Corona SDK: One size fits all?

Choosing whether to develop for iOS or Android can be a tough decision for some. iOS has a better record of profitability, a huge user base, but also stiff competition. Android is proving not to be as profitable, but is steadily catching up in marketshare, and in some cases surpassing iOS (as in smartphone marketshare in 1st quarter of 2012). Surely there has to be a way for a developer to build to both the platforms without twice the work?

Corona SDK, from Ansca Inc., lets you code your app once, then build it to fit Android, iOS, Kindle Fire (Android variant), and Nook. The core of Corona is Lua, and open source language long used in game development (have you ever heard of World of Warcraft?) and other uses where scripting is preferred. Whereas Lua is open-sourced, the Corona framework, or SDK, is not. It is a commercial product with a hefty price tag if you plan to develop for more than one OS. However, the features it provides helps developers to code and test quickly, then build for the target environment.

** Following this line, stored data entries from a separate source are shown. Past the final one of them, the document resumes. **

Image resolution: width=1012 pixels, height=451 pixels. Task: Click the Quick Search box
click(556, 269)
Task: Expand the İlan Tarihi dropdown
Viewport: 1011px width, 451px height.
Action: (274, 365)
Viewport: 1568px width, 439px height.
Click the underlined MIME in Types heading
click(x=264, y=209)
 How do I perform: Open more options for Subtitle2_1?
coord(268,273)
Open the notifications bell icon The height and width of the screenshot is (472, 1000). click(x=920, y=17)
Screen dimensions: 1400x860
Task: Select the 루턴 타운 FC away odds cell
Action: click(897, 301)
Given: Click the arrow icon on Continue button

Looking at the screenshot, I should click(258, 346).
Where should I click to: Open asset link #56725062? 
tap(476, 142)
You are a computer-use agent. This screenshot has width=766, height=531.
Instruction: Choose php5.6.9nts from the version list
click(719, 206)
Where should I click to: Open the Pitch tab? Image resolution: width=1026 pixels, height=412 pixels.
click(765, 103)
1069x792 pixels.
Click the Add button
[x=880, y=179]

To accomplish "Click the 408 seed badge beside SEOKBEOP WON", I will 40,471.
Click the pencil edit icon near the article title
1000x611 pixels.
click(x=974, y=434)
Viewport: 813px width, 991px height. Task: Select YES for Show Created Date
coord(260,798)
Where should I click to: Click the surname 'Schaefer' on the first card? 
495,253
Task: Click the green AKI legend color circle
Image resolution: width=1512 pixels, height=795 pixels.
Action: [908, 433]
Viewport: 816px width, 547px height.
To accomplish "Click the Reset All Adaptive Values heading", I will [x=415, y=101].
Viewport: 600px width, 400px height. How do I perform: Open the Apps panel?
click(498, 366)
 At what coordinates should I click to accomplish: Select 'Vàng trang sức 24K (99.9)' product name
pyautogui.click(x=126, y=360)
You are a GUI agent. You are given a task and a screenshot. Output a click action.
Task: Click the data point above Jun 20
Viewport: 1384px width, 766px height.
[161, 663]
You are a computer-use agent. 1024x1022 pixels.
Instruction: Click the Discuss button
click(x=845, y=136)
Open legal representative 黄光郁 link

Screenshot of a Corona SDK simulator

In fact their home page claims they can speed up development by a factor of ten. Part of the reason is because of its simulator feature. The simulator lets you preview your changes instantly, including checking out how the same code looks on a phone vs. a tablet.

Once you have your code, you can build your app to different destination OSs (provided you have the subscription to do so). This certainly cuts development and testing time. But can it really be that easy?

If you Google around you’ll find that one of the complaints of the one size fits all solution that Corona offers is that you sacrifice native functionality. That is each device has particular features that a higher level SDK can’t let you access. Another complaint about Corona specifically is performance.

To address the shortcoming of native feature access, Corona provides methods to access the standard devices like the accelerometer and GPS. If your particular project needs a specific function or feature, Corona has extensive documentation, including a table listing all the methods and what OS they are supported on.

In regard to performance, it seems to be a matter of opinion. Corona claims to run at native speeds and faster than games in HTML5 or Flash (no surprise on that one). Critics say that because they can’t access the underlying code of their build engine, there still is code that isn’t optimized sufficiently for their apps. Both claims can be true of course.

Bottom line is that you’ll need to see if the benefits Corona offers (even beyond building for multiple OSs) suit your project. But Corona has won over many developers, including many previous Flash coders.

If you haven’t tested it yet, why not give it a try. You can download a trial version of Corona for free. It’s fully functional, but you can’t submit apps to the various stores.

That’s a quick overview of Corona - a single SDK that works for both iOS and Android. What’s your favorite multi-OS SDK?